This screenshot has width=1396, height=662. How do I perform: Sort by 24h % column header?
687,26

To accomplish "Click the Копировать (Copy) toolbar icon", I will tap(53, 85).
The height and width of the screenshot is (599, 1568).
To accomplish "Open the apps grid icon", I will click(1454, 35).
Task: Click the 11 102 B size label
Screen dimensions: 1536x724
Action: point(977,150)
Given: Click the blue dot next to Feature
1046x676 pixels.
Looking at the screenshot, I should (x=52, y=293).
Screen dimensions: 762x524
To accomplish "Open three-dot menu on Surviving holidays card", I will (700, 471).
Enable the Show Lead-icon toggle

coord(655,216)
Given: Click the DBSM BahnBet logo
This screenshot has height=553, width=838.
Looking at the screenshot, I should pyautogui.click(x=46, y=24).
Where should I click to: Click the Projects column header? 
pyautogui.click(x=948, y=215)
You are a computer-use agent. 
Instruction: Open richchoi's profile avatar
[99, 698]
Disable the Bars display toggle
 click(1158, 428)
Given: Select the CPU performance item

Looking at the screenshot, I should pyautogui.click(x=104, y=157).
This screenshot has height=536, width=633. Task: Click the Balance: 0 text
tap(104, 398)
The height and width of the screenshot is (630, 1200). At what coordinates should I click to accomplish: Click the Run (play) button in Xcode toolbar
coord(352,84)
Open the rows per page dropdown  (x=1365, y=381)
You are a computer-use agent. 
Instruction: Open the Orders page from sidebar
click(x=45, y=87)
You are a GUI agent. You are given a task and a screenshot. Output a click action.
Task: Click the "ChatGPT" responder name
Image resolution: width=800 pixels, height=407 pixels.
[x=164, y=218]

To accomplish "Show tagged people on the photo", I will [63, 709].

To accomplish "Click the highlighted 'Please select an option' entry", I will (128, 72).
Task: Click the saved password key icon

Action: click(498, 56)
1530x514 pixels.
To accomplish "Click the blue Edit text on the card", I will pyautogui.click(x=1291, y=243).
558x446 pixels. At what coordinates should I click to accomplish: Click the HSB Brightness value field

——

DESCRIPTION OF THE TASK: Begin with the first line of the listing above and write out each line exactly, ending with the line that contains "Screen dimensions: 762x524".

SOLUTION TO THIS PROBLEM:
This screenshot has width=1396, height=662. How do I perform: Sort by 24h % column header?
687,26

To accomplish "Click the Копировать (Copy) toolbar icon", I will tap(53, 85).
The height and width of the screenshot is (599, 1568).
To accomplish "Open the apps grid icon", I will click(1454, 35).
Task: Click the 11 102 B size label
Screen dimensions: 1536x724
Action: point(977,150)
Given: Click the blue dot next to Feature
1046x676 pixels.
Looking at the screenshot, I should (x=52, y=293).
Screen dimensions: 762x524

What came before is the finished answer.